(720b) Kinetic and Mechanistic Studies of Chemical Enhancement of Carbon Mineralization

Authors: 
Zhao, H., Columbia University
Park, A. H. A., Columbia University


Carbon mineralization is one of the safest methods of sequestering anthropogenic carbon dioxide. It is based on the reaction of carbon dioxide with the metal ions present in silicate minerals to form geologically and thermodynamically stable mineral carbonates. Thus, this sequestration method allows virtually permanent carbon dioxide containment that does not require the long-term monitoring. Furthermore, the accounting and the certification of the stored carbon would be straightforward.
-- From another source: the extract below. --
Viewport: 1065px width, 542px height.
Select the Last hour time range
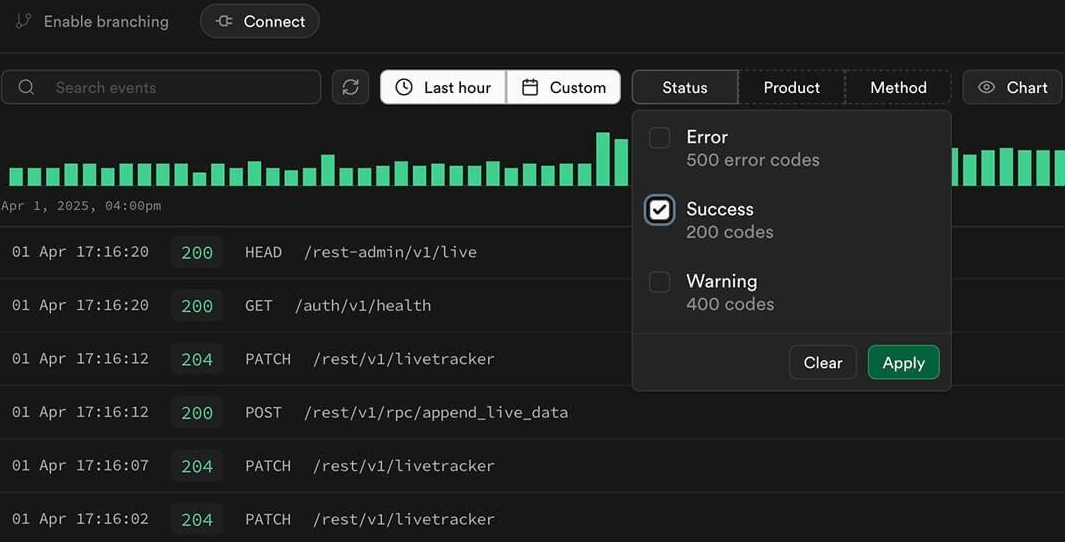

For large scale carbon mineral sequestration processes, magnesium silicates, such as serpentine (Mg3Si2O5(OH)4) and olivine (Mg2SiO4), are the most suitable minerals due to their abundance in nature which far exceeds natural coal reserves. However, the reaction between minerals and carbon dioxide in nature is kinetically limited. This study focuses on the development of two-step (dissolution-carbonation) mineralization process based on the pH swing technology. The main objective of this study is to identify a mixture of chelating agents that can significantly enhance the mineral dissolution while also releasing metal ions during the subsequent carbonation step. First, a series of CO2-mineral-water systems is modeled thermodynamically using Visual MINTEQ software. Based on the thermodynamic studies, a differential bed reactor is used to carry out the kinetic studies of the chemically enhanced dissolution of serpentine using various chelating agents that target both Mg- and Si-rich layers of minerals. Unlike in a batch reactor, this reactor system can capture the fast reaction kinetics during the first few minutes of the dissolution process without the need of a buffer solution. The effects of pH, ionic strength and reaction temperature on the serpentine dissolution are investigated, while various chelating agents are evaluated as the chemical enhancer for the mineral dissolution. The reaction progress is also monitored via a series of XRD analyses of mineral specimens during experiments.